La veille de mon ordination, je recevais un appel sur mon téléphone mobile pour me demander de célébrer des obsèques le jeudi à venir. L’appel venait de l’atelier obsèques en lien avec d’une famille. Je n’ai pas refusé, je ne pouvais pas refuser. Je sentais bien que le Seigneur m’appelait là où je ne voulais pas aller. Cela a été heureux que je débute ainsi mon ministère de diacre, au service de la communauté. Il y a peu de temps, le samedi précédent Noël de cette année, j’ai reçu la même demande.
Ces deux appels, ont été l’occasion d’une rencontre vraie, profonde avec les familles. Grâce à ces deux rencontres, peut-être ai-je mieux compris à quoi est appelé le diacre ? Peut-être est-il appelé à partager les peines et les joies des hommes et des femmes d’aujourd’hui comme nous l’a enseigné le concile Vatican II ?

« Les joies et les espoirs, les tristesses et les angoisses des hommes de ce temps, des pauvres surtout et de tous ceux qui souffrent, sont aussi les joies et les espoirs, les tristesses et les angoisses des disciples du Christ, et il n’est rien de vraiment humain qui ne trouve écho dans leur cœur. » Constitution pastorale sur l’Eglise dans le monde de ce temps, Gaudium et Spes.

Que le Seigneur achève en nous ce qu’il a commencé…

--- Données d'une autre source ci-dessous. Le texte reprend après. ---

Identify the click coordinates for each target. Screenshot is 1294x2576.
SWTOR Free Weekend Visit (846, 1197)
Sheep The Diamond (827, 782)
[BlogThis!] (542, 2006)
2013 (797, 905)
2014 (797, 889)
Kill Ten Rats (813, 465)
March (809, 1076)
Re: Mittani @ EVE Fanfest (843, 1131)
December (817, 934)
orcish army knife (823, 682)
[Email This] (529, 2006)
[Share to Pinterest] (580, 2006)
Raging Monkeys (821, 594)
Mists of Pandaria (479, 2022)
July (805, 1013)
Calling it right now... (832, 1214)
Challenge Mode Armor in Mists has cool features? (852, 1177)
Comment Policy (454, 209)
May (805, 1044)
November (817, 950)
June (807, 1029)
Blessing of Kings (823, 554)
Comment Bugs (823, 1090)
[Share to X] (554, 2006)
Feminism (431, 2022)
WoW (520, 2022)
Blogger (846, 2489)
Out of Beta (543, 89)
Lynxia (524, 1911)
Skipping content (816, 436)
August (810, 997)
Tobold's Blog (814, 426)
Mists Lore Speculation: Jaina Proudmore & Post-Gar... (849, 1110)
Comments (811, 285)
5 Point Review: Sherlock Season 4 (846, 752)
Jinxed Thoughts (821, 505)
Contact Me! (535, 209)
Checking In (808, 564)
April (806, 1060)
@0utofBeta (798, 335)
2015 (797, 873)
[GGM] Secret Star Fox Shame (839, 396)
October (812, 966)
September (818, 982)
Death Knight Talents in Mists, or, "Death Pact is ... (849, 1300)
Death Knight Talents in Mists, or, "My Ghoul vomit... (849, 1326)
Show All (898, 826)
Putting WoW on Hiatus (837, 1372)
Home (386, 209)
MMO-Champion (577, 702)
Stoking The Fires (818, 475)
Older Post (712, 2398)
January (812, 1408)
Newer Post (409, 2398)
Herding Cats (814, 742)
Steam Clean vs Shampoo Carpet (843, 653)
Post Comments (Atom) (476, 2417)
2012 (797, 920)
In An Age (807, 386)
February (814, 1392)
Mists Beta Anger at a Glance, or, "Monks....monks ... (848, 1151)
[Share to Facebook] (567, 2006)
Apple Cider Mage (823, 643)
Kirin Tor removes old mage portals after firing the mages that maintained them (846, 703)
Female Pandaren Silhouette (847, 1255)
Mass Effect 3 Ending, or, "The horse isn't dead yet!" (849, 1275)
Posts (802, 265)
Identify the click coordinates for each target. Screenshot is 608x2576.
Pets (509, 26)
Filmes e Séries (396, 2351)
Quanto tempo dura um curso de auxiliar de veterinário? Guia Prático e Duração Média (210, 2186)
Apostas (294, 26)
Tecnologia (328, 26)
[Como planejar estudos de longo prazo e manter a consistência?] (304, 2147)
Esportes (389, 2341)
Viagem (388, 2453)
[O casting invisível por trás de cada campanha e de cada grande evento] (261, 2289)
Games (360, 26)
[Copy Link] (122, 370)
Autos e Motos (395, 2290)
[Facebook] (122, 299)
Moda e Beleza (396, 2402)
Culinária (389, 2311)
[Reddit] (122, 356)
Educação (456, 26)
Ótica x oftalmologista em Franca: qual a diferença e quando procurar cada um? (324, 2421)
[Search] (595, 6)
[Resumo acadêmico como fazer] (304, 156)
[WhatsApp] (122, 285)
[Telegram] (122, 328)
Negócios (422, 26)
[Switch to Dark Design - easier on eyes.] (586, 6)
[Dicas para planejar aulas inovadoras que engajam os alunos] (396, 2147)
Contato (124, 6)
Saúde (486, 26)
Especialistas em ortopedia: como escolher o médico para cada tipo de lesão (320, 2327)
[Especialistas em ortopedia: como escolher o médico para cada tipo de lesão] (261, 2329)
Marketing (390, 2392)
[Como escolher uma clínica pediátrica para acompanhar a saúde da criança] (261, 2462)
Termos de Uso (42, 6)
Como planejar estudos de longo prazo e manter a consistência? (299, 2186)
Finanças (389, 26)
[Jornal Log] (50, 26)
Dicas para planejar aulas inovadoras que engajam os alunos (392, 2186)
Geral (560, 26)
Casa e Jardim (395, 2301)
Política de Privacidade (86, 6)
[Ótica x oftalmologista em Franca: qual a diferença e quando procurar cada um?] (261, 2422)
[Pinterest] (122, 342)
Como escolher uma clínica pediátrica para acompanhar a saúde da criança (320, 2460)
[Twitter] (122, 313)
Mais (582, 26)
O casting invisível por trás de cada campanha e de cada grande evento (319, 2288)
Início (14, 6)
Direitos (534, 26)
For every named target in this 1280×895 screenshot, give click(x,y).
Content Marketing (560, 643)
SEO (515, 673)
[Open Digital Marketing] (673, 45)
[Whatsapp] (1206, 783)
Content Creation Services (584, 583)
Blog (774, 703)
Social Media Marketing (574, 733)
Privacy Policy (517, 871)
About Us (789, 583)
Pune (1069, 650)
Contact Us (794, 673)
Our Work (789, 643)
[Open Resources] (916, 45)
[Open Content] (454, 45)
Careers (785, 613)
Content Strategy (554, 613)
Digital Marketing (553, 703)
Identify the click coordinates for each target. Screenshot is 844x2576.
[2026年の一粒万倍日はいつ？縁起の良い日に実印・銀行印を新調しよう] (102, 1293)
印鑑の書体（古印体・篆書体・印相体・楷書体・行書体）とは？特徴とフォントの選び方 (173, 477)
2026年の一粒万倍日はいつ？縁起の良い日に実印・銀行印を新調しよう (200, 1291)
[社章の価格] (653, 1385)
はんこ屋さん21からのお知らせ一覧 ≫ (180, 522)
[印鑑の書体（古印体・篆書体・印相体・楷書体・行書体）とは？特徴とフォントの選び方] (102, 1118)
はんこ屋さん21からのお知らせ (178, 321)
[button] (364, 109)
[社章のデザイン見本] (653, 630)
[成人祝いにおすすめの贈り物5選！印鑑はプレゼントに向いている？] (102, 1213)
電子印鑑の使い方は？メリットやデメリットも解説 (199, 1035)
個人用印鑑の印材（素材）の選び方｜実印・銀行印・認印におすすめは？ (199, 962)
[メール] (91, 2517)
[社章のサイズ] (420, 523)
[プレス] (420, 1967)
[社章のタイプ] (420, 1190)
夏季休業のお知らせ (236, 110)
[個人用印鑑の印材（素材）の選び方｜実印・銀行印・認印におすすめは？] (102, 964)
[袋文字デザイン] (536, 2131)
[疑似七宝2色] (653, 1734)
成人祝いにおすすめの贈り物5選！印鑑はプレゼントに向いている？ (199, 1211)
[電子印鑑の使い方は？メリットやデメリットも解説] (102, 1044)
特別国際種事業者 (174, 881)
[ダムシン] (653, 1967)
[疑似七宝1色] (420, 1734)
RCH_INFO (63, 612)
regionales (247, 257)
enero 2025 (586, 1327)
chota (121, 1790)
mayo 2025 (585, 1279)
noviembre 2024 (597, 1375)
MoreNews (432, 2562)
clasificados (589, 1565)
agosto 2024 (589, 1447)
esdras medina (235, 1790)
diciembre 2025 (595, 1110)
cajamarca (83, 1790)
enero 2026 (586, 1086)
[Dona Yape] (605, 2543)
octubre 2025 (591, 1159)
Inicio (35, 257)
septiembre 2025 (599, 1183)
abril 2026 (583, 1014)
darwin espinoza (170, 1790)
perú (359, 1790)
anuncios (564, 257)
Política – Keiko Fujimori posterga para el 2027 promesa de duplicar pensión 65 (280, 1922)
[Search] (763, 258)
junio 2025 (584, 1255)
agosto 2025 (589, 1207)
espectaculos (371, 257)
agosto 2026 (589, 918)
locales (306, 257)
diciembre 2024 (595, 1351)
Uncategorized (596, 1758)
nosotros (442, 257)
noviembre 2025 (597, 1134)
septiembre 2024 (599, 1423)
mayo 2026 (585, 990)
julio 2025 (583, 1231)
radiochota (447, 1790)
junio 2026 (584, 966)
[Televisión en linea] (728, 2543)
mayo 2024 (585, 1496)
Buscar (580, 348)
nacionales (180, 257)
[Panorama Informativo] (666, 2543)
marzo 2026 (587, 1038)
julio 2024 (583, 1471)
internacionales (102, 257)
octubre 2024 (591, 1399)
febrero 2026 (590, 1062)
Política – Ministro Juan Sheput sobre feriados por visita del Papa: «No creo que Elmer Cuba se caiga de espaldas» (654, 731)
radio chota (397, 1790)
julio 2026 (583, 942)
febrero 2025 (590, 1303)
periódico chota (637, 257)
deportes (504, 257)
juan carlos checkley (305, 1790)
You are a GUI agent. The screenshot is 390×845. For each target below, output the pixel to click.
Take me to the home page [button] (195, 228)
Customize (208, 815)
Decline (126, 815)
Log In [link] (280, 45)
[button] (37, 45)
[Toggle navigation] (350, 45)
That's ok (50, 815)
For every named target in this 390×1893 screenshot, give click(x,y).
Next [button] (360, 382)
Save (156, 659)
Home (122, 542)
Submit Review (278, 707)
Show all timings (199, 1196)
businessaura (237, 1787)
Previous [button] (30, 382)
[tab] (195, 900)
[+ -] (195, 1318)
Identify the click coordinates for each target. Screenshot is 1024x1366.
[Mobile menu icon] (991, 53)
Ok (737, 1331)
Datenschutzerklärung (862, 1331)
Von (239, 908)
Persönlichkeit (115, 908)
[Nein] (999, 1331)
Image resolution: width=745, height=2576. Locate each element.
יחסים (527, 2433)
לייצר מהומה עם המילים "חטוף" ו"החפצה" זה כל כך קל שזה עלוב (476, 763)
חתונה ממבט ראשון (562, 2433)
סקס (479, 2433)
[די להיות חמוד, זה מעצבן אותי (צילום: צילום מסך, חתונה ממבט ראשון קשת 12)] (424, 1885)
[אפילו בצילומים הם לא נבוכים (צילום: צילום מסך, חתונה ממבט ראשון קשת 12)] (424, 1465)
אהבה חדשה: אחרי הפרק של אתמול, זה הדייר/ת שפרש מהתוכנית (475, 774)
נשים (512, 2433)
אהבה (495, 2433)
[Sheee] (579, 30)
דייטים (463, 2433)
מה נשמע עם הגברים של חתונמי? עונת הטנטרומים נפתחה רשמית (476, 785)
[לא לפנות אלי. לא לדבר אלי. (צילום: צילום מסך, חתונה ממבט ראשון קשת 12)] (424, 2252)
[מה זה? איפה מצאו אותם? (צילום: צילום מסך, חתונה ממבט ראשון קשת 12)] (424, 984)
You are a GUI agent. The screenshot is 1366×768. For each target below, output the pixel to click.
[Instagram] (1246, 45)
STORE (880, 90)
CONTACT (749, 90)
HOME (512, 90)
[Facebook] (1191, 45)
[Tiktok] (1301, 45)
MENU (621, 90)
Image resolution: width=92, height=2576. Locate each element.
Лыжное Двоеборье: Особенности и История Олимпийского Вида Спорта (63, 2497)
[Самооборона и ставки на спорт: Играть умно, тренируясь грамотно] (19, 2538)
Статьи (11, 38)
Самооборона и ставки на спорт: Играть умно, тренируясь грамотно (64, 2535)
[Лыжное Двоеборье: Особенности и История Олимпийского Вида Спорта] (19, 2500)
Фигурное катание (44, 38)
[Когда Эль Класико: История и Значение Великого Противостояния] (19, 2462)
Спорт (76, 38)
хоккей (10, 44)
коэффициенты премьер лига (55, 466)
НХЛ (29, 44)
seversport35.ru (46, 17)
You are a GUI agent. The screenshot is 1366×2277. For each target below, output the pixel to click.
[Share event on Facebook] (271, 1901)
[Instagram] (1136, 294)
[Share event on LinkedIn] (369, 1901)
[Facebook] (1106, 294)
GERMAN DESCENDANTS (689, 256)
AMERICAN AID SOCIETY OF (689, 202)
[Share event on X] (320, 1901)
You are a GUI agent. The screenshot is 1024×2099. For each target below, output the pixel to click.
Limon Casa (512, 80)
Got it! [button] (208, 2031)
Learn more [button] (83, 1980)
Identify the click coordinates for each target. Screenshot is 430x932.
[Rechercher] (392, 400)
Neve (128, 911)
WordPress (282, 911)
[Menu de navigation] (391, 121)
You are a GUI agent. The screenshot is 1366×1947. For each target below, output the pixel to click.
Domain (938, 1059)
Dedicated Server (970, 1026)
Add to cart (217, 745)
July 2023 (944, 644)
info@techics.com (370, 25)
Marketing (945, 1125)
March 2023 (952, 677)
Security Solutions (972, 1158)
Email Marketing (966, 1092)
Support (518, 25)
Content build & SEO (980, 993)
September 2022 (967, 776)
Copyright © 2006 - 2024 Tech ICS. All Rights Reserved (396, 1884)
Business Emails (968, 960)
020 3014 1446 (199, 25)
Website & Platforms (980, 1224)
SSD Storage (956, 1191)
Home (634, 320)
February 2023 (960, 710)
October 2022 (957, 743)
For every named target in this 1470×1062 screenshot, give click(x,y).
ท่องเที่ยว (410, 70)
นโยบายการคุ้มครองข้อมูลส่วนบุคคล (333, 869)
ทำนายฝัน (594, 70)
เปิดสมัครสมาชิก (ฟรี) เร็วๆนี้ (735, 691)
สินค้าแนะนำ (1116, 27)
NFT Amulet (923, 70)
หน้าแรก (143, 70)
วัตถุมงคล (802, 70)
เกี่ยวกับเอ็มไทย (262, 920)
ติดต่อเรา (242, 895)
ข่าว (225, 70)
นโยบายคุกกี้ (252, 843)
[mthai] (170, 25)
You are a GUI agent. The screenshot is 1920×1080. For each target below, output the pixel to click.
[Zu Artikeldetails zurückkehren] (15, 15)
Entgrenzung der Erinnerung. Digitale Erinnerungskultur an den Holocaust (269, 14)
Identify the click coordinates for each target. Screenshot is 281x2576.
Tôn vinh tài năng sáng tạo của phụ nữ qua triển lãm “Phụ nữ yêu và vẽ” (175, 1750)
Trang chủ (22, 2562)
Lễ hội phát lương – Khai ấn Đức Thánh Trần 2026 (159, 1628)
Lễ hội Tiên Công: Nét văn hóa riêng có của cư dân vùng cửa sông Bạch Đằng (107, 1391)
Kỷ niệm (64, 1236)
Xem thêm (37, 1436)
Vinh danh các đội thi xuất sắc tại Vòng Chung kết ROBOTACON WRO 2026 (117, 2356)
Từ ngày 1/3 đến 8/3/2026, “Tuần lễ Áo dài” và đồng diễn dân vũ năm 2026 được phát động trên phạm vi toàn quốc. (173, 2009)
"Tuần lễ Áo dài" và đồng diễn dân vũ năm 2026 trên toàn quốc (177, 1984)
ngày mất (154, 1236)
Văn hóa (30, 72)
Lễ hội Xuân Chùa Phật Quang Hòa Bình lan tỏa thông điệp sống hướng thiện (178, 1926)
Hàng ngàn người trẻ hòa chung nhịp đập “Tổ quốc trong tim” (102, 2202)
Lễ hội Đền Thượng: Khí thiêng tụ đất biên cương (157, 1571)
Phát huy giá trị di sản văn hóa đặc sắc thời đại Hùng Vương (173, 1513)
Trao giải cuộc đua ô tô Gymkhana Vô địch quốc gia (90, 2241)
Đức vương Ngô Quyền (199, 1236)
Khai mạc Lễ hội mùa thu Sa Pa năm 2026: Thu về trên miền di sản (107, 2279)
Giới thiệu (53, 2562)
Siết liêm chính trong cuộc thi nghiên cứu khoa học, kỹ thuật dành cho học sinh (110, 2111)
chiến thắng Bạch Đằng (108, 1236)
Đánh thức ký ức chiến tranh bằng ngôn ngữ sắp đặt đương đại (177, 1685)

Dans le secret, l'appel au service du Christ prend chair / Diaconat / D. Bourgoin


Il y a six ans à la même époque, je rencontrai le père Alain Dagron au presbytère au sujet de l'appel au diaconat. L'année suivante, Marie et moi suivions une année de discernement avec d'autres couples, encadrés par Robert, un diacre et une femme dont l'époux est diacre. A l'issue de cette année, j'ai rencontré Mgr Jean-Pierre Ricard qui nous a appelés à suivre la formation. Lors de l'entretien, il m'a recommandé de garder secret le chemin que nous entreprenions, Marie et moi.
Je remercie profondément ceux qui m'ont donné ce conseil. Je remercie également sincèrement ceux qui, au courant de ma démarche, l'ont gardé dans leur coeur. Car dans le secret, se joue beaucoup plus que la discrétion nécessaire à la liberté de poursuivre ou d'arrêter. Dans le secret, l'appel au service du Christ prend chair. Pendant ces quatre années, les week-ends de formation, six par an, ont rythmé notre vie. Ces rencontres dispensent une formation nécessaire, mais offrent également une ouverture à la dimension diocésaine de la mission du diacre au contact d'autres hommes candidats des deux provinces apostoliques d'Aquitaine et du Poitou. Parmi ces candidats, François-Xavier et Philippe m'ont épaulé fraternellement et nos échanges m'ont permis tout autant de discerner. Mais au-delà des temps de formation, je crois qu'il ne s'est pas passé une journée pendant ces années où je n'ai pas médité l'appel du Seigneur. Dans le secret, dans le silence, un compagnonnage avec le Christ s'établit quotidiennement, jalonné par la prière des heures.
Depuis le premier dimanche de l'Avent, l'appel du Seigneur et de l'Église est devenu public. Ce qui était connu d'un petit nombre est partagé par toute l'assemblée des chrétiens de Gradignan. J'ai reçu subitement une grande bouffée de chaleur. Nombreux sont ceux qui sont venus partager un mot. J'ai perçu comme une joie pendant l'Avent qui se prolonge pendant le temps de Noël. Je redoutais cet instant, j'essayais de ne pas y penser. En fait, il s'est passé simplement, comme simplement je reçois aujourd'hui les ministères institués par Mgr Dognin, étape sur le chemin qui mène à l'ordination diaconale.
Aujourd'hui, Marie et moi nous ne sommes plus seulement en formation, nous sommes désormais entrés dans le temps de la préparation à l'ordination. Nous sentons autour de nous le soutien de la prière de l'assemblée chrétienne de Gradignan et nous en rendons grâce au Seigneur.